I thought of that excitement this past week, as I was chasing down a question from my former student and ministry colleague Kerry Dowdy. She had shared with me a newsletter celebrating National Unicorn Day (I had not known that there was such a thing!), and asked me what I thought.
The newsletter read in part:
Unicorns Are Mentioned in the Bible The King James Version of the Old Testament contains nine references to unicorns, thanks to a mistranslation of the Hebrew word re’em. The original word was likely the Assyrian rimu (auroch), an extinct species of wild ox.
The relevant passages are Numbers 23:22; 24:8; Deuteronomy 33:17; Job 39:9-10; Psalm 22:21; 29:6; 92:10; and Isaiah 34:7. You can readily confirm the KJV reading “unicorn” with any KJV concordance, or by searching the KJV on Bible Gateway. The Hebrew, as the newsletter observes, is re’em (רְאֵם). In each of these nine references, as you can also confirm by checking the link above, most modern translations, including the CEB and the NRSV, read “wild bull” or “wild ox.” The translation “unicorn” is apparently due to the Greek Septuagint’s rendering monokeros (μονοκερος; that is, “one horn”). The Latin Vulgate accordingly reads rinoceros (“rhinoceros”) in Numbers 23:22; 24:8; Deuteronomy 33:17, and Job 39:9-10, and unicornis in Isaiah 34:7; Psalm 22:21 (22:22 in Hebrew); 29:6 (28:6 in Greek and Latin texts), and 92:10 (92:11 in Hebrew; 91:11 in Greek and Latin). I honestly am not at all sure why King James’ translators in 1611 decided to use “unicorn” for all nine, but there we are.
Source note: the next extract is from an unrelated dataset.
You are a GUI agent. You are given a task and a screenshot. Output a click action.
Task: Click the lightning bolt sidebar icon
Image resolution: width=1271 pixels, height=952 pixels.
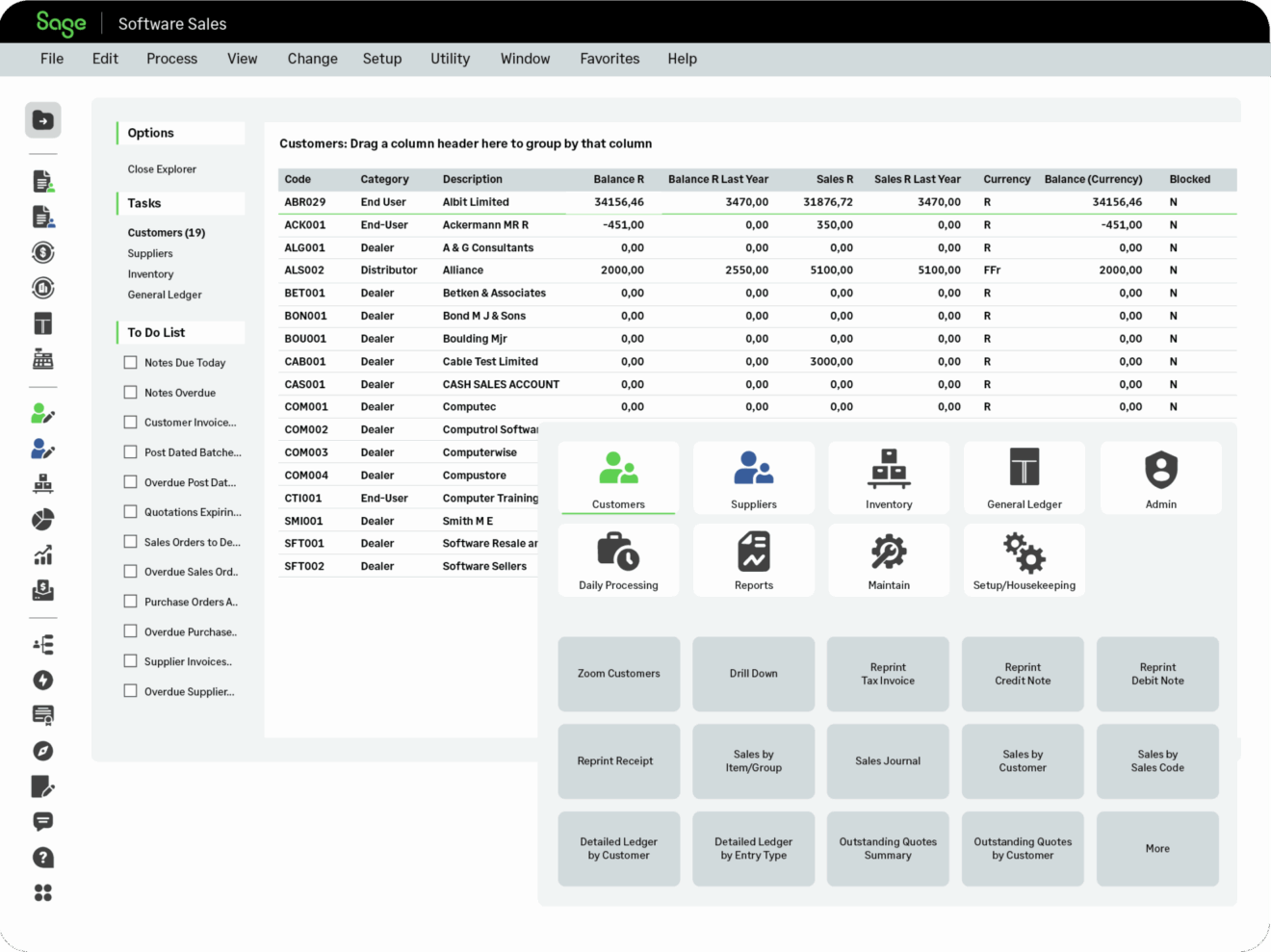coord(43,681)
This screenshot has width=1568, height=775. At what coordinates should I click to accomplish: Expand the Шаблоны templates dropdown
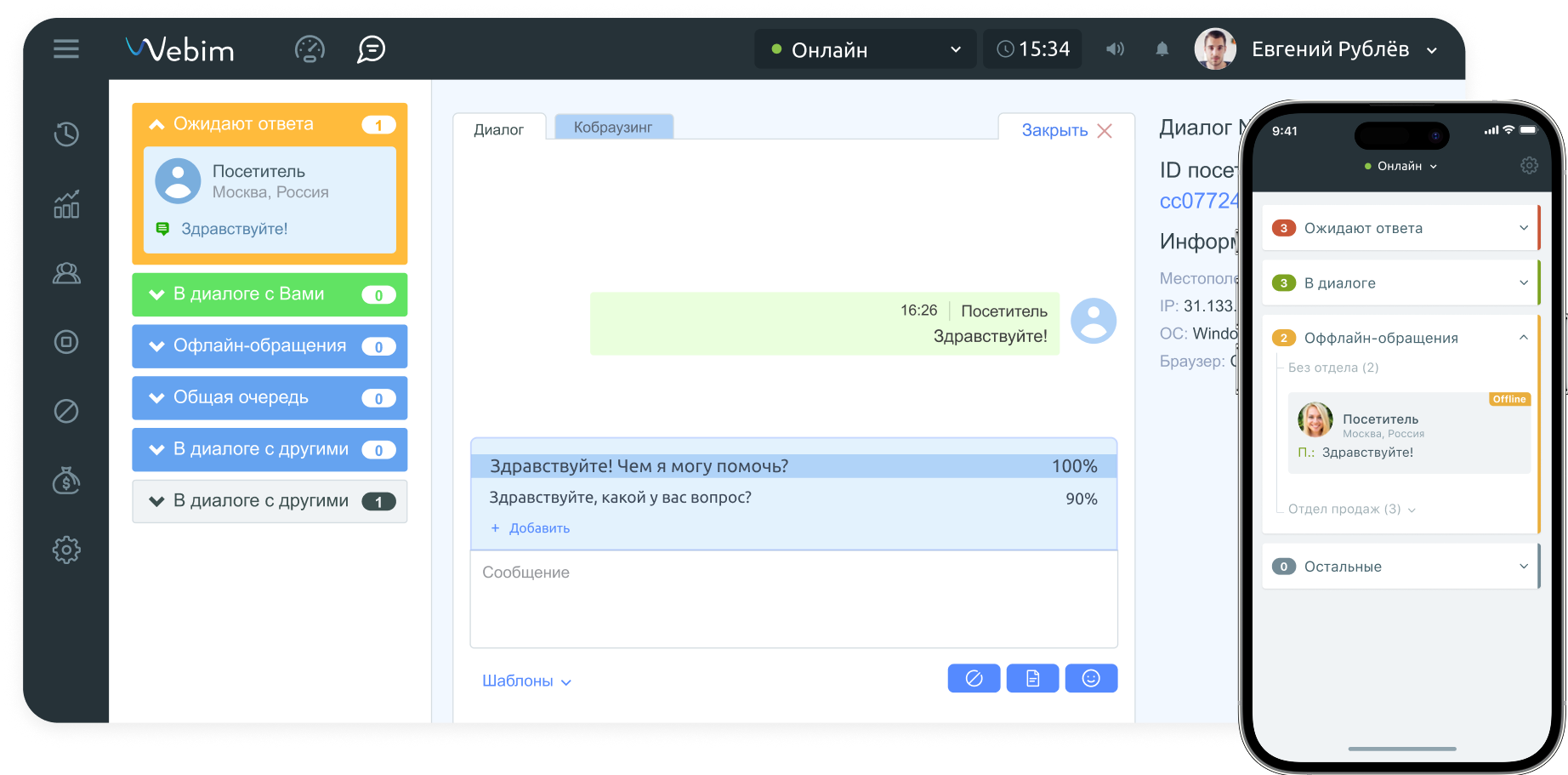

Most Hebrew lexicons, as the newsletter also observes, render re’em as wild bull or ox. Some suggest that it may refer to the now-extinct (since 1627) aurochs (Bos primigenius), a massive wild bull that was the ancestor of our modern cattle. Perhaps the Greek translators called the aurochs “one horn” because Assyrian and Babylonian art typically depicted it in profile (as on the Ishtar Gate).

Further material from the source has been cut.